Though improved greatly by our evening sampling of rice and curry, the somewhat low ratio of good food to effort from Day 1 was weighing a bit heavily on our minds as we made plans for today’s outing. Expecting more rain, we decided to move our planned cooking class up one day, delaying our second planned Colombo exploration day to one less likely to be waterlogged. Having found exactly zero cooking classes actually in Colombo, we scheduled one in a backpacker resort on the south coast (about 130 km from Colombo). We decided to indulge ourselves and hire a car and driver to take us there. Jai picked us up at our Airbnb in the morning and drove us through the clogged streets of Colombo toward the tollway. Not having had time to get something to eat near our place we were wondering where we might stop to get a little snack to hold us until we would be eating with our class. Jai said he knew a place on the way, but our hearts sank a little as we turned onto the tollway, deeply concerned that the place on the way might be a rest stop chain rather than the quaint bakery we had dreamed up for ourselves.
So it was with no little fear that, an hour or so later, we scanned the signage as we pulled off the tollway into a roadside “oasis,” where the first food ad we saw was for Pizza Hut (pizza being perplexingly popular here). Girding ourselves for the worst of cafeteria corporate dreck, we found ourselves at the counter (Jai recommended) of a place that served Sri Lankan breakfast items. They had one of our favorite dishes there, string hoppers, a sort of pile of rice noodle patties that you use to sop up a range of curries and sambols. Our plate included chicken, potato, dal and coconut sambol. The string hoppers were fresh and delicious, delivering a good texture and proving handy for picking up other items from the plate. Almost as surprising as the tasty airplane food we had had the night before, the bold, aggressive spice of this dish was a welcome surprise.

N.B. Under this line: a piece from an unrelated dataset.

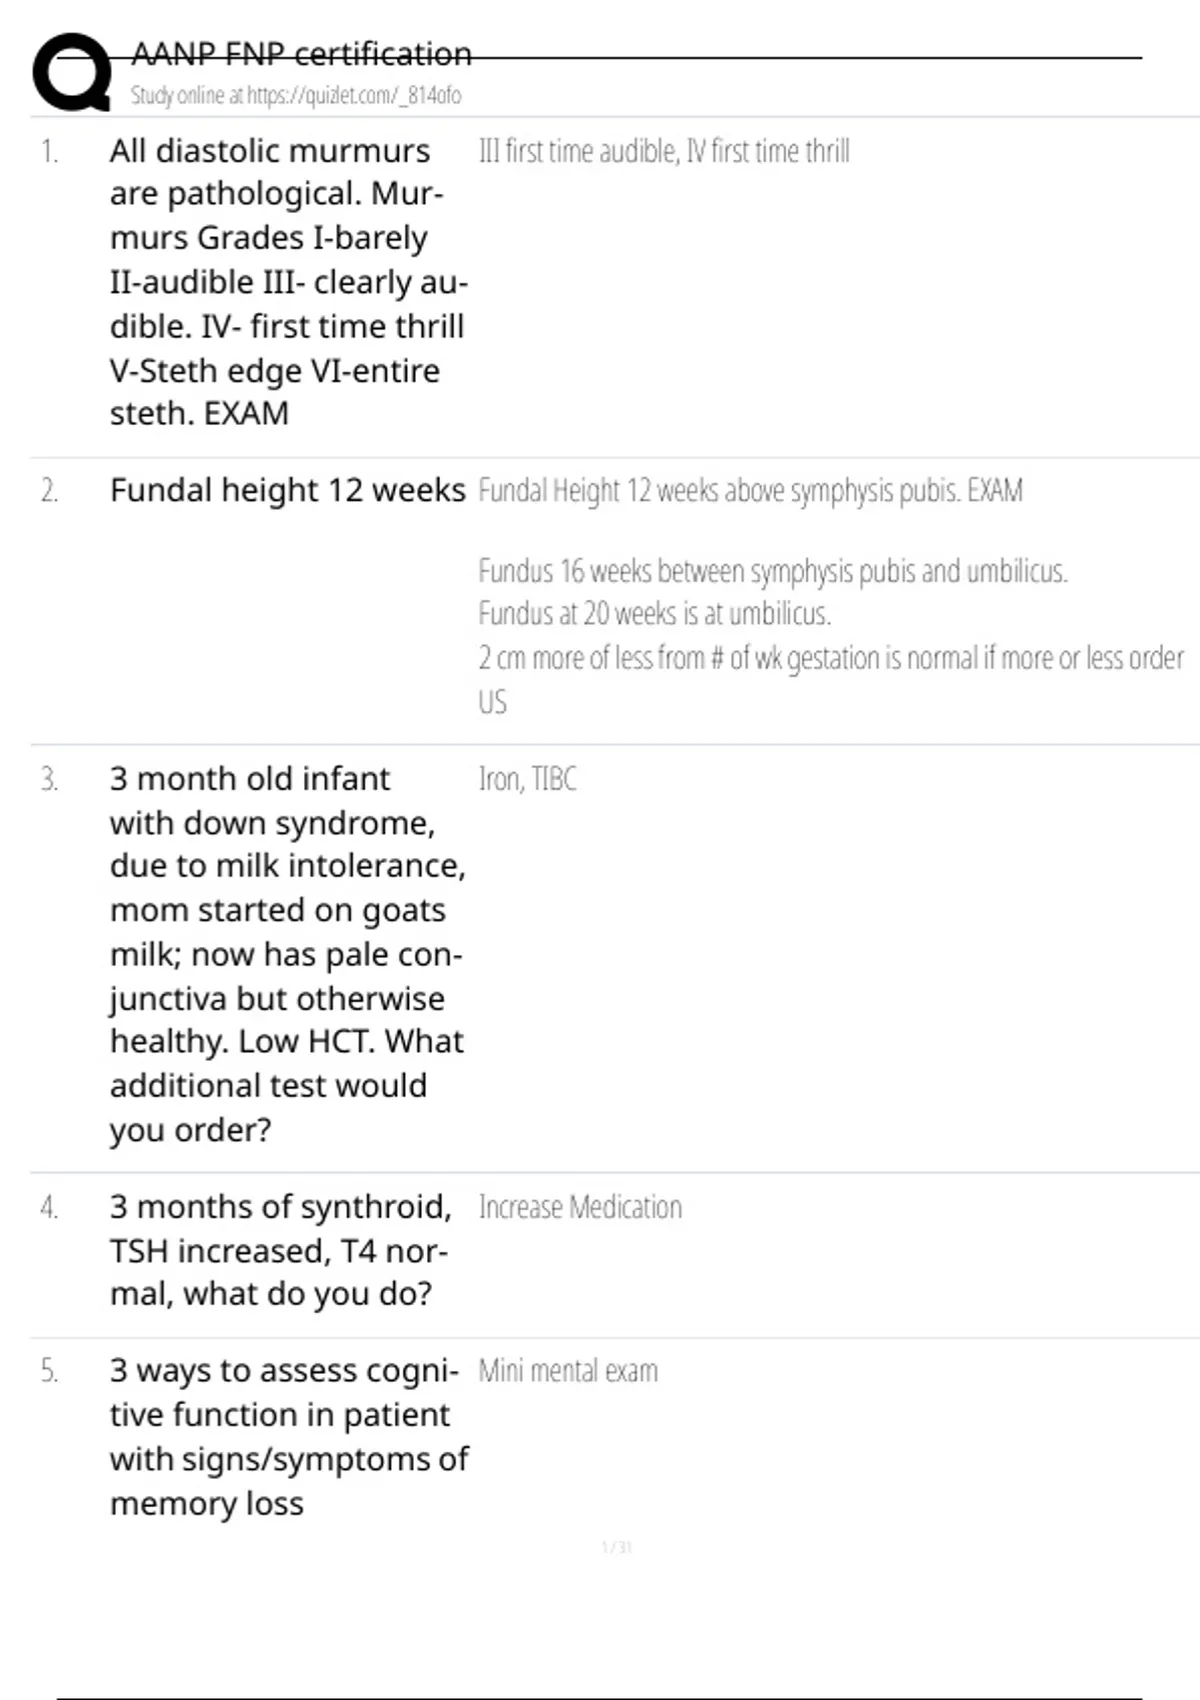The height and width of the screenshot is (1700, 1200).
Task: Select the cognitive function assessment question
Action: [x=288, y=1437]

Our cooking school proved to be a small open porch above a cafe. The beach side town, charmingly named Unawatuna and uncharmingly packed with tourist shops, seemed to be occupied by as many Westerners as local residents. After a short walk to the beach to kill a few minutes before our class started and to capture a perfunctory beach picture, we set off to go shopping with our teacher in the larger town of Galle next door. A market shopping excursion had been a high point of our amazing cooking class in Penang last year, so we were looking forward to it with some anticipation. While our visit to some vegetable stalls, a spice shop and a roadside fish shack was interesting enough, the talents of Penang’s Pearly Kee are not easily matched. Karuna was charming with a great enthusiastic laugh, but unlike our experience in Malaysia, we were not treated to delicious market snacks, nor did we receive quite the level of explanation we had hoped for. Still, after returning to the cafe with our goods, we set to putting together an amazing 6 dishes in roughly an hour and a half. The preparations were decidedly unfussy, with pretty much all the ingredients prepped right into a single pot which was then cooked on a high flame for 10-15 minutes. The day’s fare included eggplant, tuna, green mango, long bean and pumpkin curries with dal and salty fried chilies. Not much new in the way of new cooking techniques, but we did get to use a coconut scraper (to extract the meat), and learned to squeeze our own coconut cream (first pressing) and coconut milk (second).
After another hours-long thunderstorm, another interminable slog through Colombo traffic and a little nap therapy, we were ready to eat again at around 9 pm. In an effort to exorcise the memories of decidedly mediocre kottu roti from yesterday we picked a tiny shack of a place near our apartment. The charming proprietor was somewhat determined to give us a less spicy version (with sides of extra braising gravy and sambol), but after repeated encouragement we got the fully heated version, and brought it pack to our place to eat. It a delicious version of the dish with a rich flavor of the Sri Lankan roasted curry powder, smoky sambol and sumptuous bits of spicy fried chicken.